10 Multi-threaded applications
gprof does not support multi-threaded applications. Under multi-threading, only the main thread performance data can be collected. The reason is that gprof uses the ITIMER_PROF signal, and only the main thread can respond to this signal in a multi-thread.
What method can be used to analyze all threads? The key is to be able to make each thread respond to the ITIMER_PROF signal.
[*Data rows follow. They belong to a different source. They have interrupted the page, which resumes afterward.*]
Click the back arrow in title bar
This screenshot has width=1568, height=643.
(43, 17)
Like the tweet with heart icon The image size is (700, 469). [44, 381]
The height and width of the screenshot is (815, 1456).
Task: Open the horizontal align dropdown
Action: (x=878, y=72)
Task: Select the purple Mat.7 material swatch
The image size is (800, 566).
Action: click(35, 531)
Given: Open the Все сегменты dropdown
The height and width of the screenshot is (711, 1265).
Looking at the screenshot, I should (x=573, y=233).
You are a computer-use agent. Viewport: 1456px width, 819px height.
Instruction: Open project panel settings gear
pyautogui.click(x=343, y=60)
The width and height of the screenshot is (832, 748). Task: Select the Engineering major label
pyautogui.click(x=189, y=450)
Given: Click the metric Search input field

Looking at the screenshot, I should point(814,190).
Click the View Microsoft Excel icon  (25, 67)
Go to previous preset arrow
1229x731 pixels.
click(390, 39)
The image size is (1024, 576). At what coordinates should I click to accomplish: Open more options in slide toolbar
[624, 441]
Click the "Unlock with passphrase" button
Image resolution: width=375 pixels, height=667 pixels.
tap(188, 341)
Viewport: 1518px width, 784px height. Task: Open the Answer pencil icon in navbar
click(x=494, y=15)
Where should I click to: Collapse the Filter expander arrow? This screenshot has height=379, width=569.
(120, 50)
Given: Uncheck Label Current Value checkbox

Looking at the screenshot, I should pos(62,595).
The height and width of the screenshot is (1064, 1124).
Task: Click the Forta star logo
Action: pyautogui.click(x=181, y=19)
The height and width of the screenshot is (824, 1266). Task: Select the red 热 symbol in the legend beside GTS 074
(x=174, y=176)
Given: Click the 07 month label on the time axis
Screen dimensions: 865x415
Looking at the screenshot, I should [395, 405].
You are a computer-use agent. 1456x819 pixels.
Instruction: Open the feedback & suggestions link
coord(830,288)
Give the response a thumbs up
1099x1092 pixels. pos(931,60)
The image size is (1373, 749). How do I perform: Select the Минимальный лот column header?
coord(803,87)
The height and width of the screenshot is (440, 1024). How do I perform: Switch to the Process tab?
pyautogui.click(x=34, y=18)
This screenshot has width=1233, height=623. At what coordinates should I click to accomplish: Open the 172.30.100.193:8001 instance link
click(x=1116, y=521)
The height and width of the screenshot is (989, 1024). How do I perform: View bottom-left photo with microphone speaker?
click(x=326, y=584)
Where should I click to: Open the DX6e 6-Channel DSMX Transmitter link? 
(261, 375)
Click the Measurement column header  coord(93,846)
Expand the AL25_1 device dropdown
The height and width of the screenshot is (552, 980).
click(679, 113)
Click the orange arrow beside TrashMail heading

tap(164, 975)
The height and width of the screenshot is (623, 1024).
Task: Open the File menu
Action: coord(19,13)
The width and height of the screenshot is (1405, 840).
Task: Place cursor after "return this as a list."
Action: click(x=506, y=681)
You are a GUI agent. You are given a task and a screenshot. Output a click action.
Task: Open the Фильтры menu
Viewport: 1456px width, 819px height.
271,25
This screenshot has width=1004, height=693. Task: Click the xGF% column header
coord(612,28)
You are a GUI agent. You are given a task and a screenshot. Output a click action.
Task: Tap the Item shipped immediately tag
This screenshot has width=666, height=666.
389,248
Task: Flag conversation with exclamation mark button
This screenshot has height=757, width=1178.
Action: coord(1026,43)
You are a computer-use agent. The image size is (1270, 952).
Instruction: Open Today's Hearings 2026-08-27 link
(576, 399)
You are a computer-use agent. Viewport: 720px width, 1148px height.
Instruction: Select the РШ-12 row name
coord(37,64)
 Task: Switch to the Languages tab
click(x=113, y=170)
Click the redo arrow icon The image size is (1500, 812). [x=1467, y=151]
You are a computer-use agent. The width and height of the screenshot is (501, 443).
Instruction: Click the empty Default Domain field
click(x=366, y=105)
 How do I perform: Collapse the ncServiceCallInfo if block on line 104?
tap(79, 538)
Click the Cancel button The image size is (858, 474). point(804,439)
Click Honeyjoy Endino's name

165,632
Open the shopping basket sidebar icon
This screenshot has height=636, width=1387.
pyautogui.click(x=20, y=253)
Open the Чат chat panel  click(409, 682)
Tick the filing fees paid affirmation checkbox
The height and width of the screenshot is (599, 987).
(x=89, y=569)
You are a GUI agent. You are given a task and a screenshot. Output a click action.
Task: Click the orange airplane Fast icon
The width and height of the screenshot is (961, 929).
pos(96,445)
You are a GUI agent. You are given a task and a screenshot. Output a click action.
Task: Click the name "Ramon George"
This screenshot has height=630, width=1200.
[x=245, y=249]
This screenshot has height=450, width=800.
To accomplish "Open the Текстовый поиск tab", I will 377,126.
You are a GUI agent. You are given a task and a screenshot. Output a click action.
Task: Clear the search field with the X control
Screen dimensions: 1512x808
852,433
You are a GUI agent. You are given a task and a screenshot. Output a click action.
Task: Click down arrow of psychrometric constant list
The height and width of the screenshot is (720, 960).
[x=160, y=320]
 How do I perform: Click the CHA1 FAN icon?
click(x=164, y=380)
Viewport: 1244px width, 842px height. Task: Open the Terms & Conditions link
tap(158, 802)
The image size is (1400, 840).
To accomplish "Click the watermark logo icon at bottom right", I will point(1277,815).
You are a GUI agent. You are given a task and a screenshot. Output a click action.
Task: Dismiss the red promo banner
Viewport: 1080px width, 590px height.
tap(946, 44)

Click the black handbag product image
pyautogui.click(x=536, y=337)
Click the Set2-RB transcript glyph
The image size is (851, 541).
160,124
It can be achieved through a stub function, rewriting the pthread_create function.
11 Data Graphicalization p>
1) gprof ./main> profile.txt output data to profile.txt file
2) gprof2dot.py profile.txt> profile.dot generate dot file
3) dot -Tsvg -o gprof.svg To generate the svg file, we can open the svg directly with the browser to see that the function is a hot spot.
The gprof2dot.py script can be fork down with githun, and the dot tool and linux can be installed directly. The centos command yum install graphviz. For other distributions, just change the installation command.